Computational modelling has advanced significantly. Modern models simulate water movement through layered cover systems under various climate scenarios, accounting for vegetation effects, material degradation, and underlying settlement. Several Australian mines have built instrumented trial cover plots years before actual closure, collecting performance data that feeds back into design. That’s expensive but dramatically reduces the risk of cover failure.
Revegetation Monitoring With Drones and Multispectral Imaging
Once a cover system is in place and vegetation is established, monitoring its long-term success is critical for regulatory sign-off. Traditionally that’s meant walking the site periodically and making visual assessments—subjective, time-consuming, and limited in coverage.
Drone-mounted multispectral cameras now provide quantitative vegetation health assessments across entire facility footprints. NDVI (Normalised Difference Vegetation Index) mapping shows where plants are thriving, struggling, or failing. Thermal imaging identifies areas where the cover system may not be functioning correctly, evidenced by different moisture patterns.

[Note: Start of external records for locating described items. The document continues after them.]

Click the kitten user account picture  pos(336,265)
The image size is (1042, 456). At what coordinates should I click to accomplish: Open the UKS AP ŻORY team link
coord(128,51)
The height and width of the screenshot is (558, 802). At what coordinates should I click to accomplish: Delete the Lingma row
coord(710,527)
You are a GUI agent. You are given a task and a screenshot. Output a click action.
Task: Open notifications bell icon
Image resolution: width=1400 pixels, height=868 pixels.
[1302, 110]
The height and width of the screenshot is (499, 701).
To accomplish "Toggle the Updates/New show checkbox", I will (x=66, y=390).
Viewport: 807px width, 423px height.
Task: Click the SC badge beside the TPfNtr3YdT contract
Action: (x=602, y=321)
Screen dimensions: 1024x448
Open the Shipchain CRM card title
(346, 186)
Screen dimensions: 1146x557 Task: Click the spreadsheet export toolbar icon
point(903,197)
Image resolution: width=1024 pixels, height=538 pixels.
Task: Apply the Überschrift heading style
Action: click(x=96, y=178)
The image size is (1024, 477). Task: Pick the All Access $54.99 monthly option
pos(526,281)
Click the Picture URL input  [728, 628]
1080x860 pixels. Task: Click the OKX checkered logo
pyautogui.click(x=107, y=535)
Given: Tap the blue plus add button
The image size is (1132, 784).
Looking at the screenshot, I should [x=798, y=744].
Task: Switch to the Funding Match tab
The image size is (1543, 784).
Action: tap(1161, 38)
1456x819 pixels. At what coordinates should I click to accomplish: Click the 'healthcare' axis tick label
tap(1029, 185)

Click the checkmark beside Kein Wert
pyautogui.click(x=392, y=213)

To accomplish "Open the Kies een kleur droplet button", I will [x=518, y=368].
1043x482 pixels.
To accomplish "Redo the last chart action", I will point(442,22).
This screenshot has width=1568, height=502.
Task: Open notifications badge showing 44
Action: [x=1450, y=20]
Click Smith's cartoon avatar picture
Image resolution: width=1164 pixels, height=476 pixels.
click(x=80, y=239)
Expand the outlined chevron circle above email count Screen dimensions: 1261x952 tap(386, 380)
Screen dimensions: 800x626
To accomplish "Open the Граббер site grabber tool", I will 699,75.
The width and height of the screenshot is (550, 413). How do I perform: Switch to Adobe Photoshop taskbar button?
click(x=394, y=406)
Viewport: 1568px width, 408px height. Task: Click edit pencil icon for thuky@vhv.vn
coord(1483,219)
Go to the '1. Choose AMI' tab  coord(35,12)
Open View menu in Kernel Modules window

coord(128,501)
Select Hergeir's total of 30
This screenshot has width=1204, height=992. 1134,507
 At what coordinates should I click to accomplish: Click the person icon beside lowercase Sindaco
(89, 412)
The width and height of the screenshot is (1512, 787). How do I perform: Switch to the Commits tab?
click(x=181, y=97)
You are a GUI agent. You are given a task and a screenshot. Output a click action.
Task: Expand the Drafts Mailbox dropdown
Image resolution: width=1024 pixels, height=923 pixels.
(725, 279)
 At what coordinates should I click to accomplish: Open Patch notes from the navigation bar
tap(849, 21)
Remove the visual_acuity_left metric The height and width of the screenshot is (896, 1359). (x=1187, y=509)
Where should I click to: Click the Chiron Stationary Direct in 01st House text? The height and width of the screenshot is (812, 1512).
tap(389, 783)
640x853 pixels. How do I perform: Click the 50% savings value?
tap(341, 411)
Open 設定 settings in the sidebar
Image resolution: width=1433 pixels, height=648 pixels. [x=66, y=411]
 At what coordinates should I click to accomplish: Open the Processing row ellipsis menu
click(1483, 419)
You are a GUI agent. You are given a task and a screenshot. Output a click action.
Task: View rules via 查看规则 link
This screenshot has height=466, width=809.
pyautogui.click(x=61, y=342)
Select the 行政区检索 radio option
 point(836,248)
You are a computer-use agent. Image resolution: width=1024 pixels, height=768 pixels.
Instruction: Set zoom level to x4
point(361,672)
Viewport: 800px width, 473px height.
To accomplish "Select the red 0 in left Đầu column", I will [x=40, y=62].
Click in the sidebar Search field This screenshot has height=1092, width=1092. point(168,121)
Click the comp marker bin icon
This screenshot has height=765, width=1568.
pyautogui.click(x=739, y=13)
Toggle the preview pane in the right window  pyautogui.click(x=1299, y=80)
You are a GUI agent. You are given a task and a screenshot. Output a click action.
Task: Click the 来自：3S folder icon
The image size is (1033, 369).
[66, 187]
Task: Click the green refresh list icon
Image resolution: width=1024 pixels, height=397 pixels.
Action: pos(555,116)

The CSIRO has been working with mining companies to establish baseline vegetation metrics for rehabilitated mine sites, creating benchmarks against which closure progress can be measured objectively. Their research suggests that multispectral monitoring can detect vegetation stress 4-6 weeks before it’s visible to the human eye, allowing remedial action before areas fail completely.
The Regulatory and Data Management Challenge
Australian state regulators are increasingly requiring technology-supported closure monitoring as a condition of mine approval. Queensland, Western Australia, and New South Wales all expect operators to demonstrate continuous or near-continuous monitoring capability with defined trigger levels and response protocols. The expectation is shifting from periodic inspections to data-driven oversight.
That raises a question that doesn’t get enough attention: who maintains the monitoring data after a mine closes? Tailings facilities need monitoring for decades, potentially longer than the company that created them will exist. Some jurisdictions are developing centralised repositories for post-closure monitoring data, but implementation is still early.
The mines planning ahead are building monitoring systems with long-term data management in mind from the start. Standardised data formats, cloud-based storage with appropriate redundancy, and documentation thorough enough that someone unfamiliar with the site can interpret the data decades later. Getting this infrastructure right now reduces long-term liability and sets standards that will likely become baseline expectations within the decade.